Lundi 8 Décembre au Mercredi 10 Décembre
Informal Workshop in Orsay on Higher Dimensional Black Holes : Exact Solutions and their stability
Invited external speakers include, Barak Kol, Sandro Fabbri, Ruth Gregory,
Simon Ross as well as Oscar Dias, Tony Padilla and Harvey Reall, Nemanja
Kaloper (the participation of the last two is to be confirmed).
Jeudi 27 Novembre à 16h30, salle 114, Bâtiment 210
SEMINAIRE CONJOINT DE COSMOLOGIE ET DE PHYSIQUE DES PARTICULES
Fernando Quevedo (University of Cambridge) : The LARGE volume string scenario and closed moduli inflation
An overview will be presented of the LARGE volume scenario of
moduli stabilisation in IIB string compactifications. Potential implications
to achieve cosmological inflation from the geometric (closed string) moduli
in this scenario will be reviewed.
Mercredi 26 Novembre à 10h30, salle 110
Steven Gratton (Institute of Astronomy, University of Cambridge) : Neutrinos Masses from Cosmology : What We Will Learn from Planck and Other Cosmological Datasets
Mercredi 19 Novembre à 10h30, salle 110
Christian Byrnes (University of Heidelberg) : Large non-Gaussianity from slow-roll inflation
Non-Gaussianity of the primordial curvature perturbation is a powerful and
topical way of distinguishing between the many possible models of
inflation. While the simplest models of inflation predict a tiny level of
non-Gaussianity, there are many models which predict an observable level
of non-Gaussianity such as the curvaton scenario, modulated reheating etc.

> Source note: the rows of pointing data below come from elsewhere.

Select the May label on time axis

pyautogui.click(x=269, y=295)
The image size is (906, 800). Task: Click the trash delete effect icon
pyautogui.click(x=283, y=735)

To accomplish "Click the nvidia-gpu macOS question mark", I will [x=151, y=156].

In this talk I show that it is possible to generate a large level of
non-Gaussianity $(f_NL\sim 100)$ during multiple-field inflation, without
breaking the slow-roll conditions. The non-Gaussianity is generated on
super-Hubble scales and is of the local form. I present the general
conditions required to generate a large non-Gausssianity and quantify the
fine tuning of the initial conditions required to achieve this. Finally I
apply these conditions to the specific model of hybrid inflation.

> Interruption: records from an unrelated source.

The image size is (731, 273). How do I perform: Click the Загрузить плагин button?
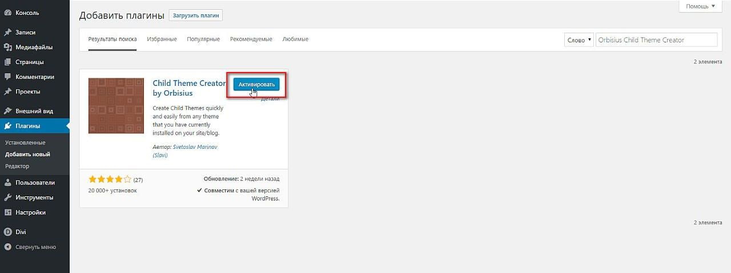(196, 15)
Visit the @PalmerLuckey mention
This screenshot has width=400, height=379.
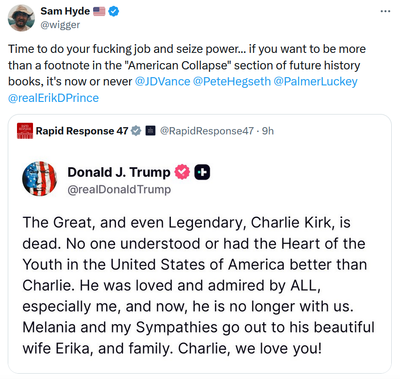[x=316, y=82]
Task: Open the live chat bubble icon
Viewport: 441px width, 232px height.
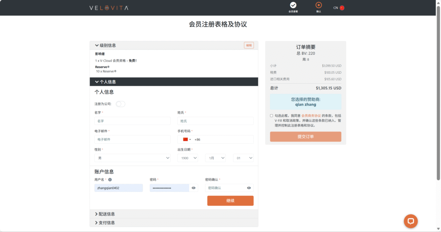Action: (x=410, y=221)
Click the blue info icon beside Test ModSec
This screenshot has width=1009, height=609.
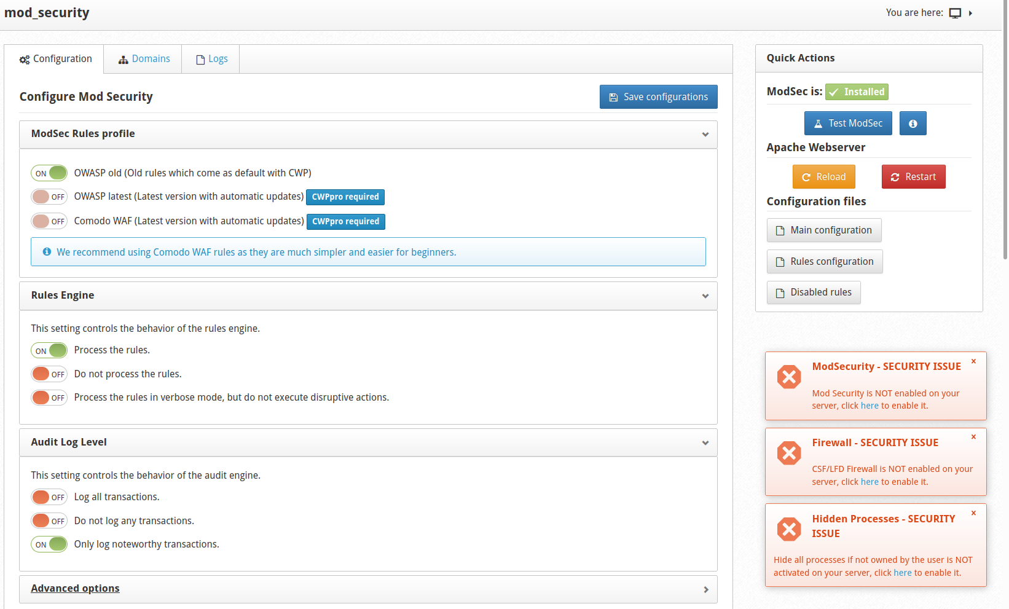(x=913, y=124)

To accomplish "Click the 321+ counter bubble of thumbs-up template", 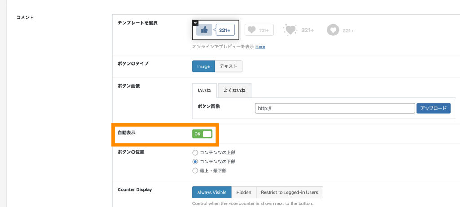I will click(225, 30).
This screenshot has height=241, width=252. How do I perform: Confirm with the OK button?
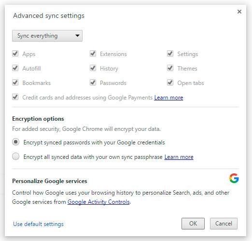[193, 224]
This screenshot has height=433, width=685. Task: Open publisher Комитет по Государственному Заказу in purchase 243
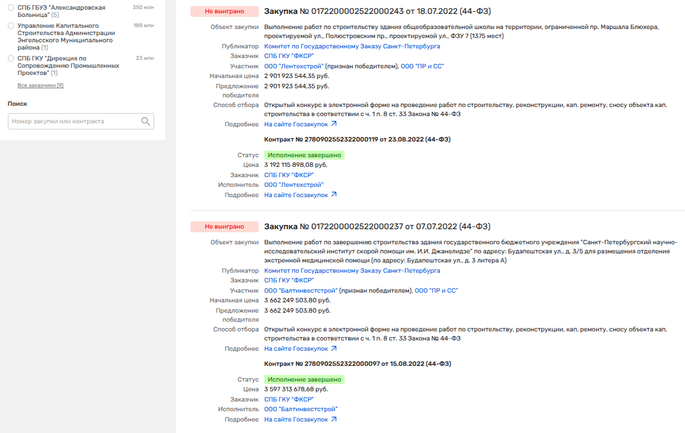click(x=352, y=46)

Mardi 18 Novembre à 10h30, salle 110
Eugeny Babichev (APC Paris) : Spherically symmetric solutions of massive gravity and the Goldstone picture
Mercredi 12 Novembre à 11h, salle 110
Guillermo Ballesteros (Madrid) : Scale dependence of the spectral index and high energy physics
The WMAP data currently allows an important scale dependence of the
spectrum of primordial perturbations. In the context of single field
slow-roll inflation, there is a tension between solving the horizon
problem and obtaining a large running of the spectral index. Therefore, if
the Planck probe confirms such a remarkable scale dependence, many
inflationary models may have to be discarded. I will discuss a class of
potentials (based on flat tree-level directions) that can overcome this
difficulty. I will also comment on the risk of using the standard
parameterization of the spectrum to assess the performance of models that
permit a non-trivial scale dependence.